Resumo direto: não existe artigo no Código de Trânsito Brasileiro que proíba a moto de circular entre as faixas. Também não existe artigo que autorize. O art. 56, que trataria justamente disso, foi vetado em 1997, e o art. 56-A, incluído pela Lei nº 14.071/2020, também foi vetado. O resultado é um vácuo normativo que a fiscalização preenche com enquadramentos indiretos. Neste artigo eu mostro quais são esses enquadramentos, por que boa parte deles é frágil e como se defende quem foi autuado no corredor.
Neste artigo
A diferença não é preciosismo de advogada. Uma norma revogada já valeu e deixou de valer. Uma norma vetada nunca entrou no ordenamento: ela foi barrada antes de nascer.
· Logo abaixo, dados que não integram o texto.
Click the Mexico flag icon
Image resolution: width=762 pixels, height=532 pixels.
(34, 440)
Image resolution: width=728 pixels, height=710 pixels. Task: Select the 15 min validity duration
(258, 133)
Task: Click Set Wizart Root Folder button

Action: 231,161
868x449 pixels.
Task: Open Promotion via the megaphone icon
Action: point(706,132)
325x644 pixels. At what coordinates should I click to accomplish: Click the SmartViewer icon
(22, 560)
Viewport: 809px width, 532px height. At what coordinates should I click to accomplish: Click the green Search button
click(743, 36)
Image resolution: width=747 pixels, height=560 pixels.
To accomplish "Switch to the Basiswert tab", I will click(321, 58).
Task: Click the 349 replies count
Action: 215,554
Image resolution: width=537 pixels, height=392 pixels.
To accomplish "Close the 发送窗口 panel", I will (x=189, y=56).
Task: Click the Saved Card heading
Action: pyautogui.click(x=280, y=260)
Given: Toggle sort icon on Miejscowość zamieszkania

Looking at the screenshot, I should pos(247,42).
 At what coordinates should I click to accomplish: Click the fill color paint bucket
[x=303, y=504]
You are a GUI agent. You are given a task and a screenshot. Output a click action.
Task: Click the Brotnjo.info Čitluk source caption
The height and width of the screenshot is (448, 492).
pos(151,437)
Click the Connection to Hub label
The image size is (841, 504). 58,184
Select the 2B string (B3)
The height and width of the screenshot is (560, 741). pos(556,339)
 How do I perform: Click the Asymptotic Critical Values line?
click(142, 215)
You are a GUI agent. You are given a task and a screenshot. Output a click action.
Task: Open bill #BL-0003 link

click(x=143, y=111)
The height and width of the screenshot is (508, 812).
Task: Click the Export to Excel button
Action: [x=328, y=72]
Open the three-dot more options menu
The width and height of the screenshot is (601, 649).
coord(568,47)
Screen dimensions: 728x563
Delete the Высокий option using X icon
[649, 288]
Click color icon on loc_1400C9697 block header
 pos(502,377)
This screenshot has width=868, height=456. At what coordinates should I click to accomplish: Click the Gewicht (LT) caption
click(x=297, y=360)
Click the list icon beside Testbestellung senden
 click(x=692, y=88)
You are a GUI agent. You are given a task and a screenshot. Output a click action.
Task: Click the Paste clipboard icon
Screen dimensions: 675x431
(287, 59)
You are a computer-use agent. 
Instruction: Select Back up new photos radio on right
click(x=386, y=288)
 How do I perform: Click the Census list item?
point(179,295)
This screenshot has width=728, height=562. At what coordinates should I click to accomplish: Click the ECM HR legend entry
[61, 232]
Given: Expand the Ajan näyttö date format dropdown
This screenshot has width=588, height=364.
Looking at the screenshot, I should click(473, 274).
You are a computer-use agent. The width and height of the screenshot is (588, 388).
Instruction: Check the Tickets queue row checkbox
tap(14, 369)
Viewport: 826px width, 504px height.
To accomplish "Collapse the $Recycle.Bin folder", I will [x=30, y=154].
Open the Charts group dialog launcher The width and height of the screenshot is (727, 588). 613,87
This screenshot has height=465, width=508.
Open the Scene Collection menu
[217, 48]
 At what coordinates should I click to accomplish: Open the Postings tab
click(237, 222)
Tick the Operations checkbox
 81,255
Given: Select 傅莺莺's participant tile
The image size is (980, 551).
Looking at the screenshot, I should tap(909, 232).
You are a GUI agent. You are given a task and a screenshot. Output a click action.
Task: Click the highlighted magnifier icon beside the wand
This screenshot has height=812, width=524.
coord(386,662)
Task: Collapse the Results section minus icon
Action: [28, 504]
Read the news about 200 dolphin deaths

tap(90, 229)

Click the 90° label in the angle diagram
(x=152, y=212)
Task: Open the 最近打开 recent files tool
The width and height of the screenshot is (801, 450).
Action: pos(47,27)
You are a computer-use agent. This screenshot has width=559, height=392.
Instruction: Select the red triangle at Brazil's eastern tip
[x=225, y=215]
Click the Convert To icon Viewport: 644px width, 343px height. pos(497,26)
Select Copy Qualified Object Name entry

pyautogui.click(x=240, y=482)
Quem abre o texto do CTB no site do Planalto lê exatamente isto:
“Art. 56. (VETADO)”
“Art. 56-A. (VETADO). (Incluído pela Lei nº 14.071, de 2020)”
O art. 56 original previa, no projeto, regras sobre a circulação de motocicletas entre filas de veículos. Foi vetado na sanção do CTB em 1997. Vinte e três anos depois, a Lei nº 14.071/2020 tentou reintroduzir o tema pelo art. 56-A e o veto se repetiu. Em 2026 a situação permanece a mesma: o legislador brasileiro nunca conseguiu aprovar uma regra específica sobre o corredor de motos.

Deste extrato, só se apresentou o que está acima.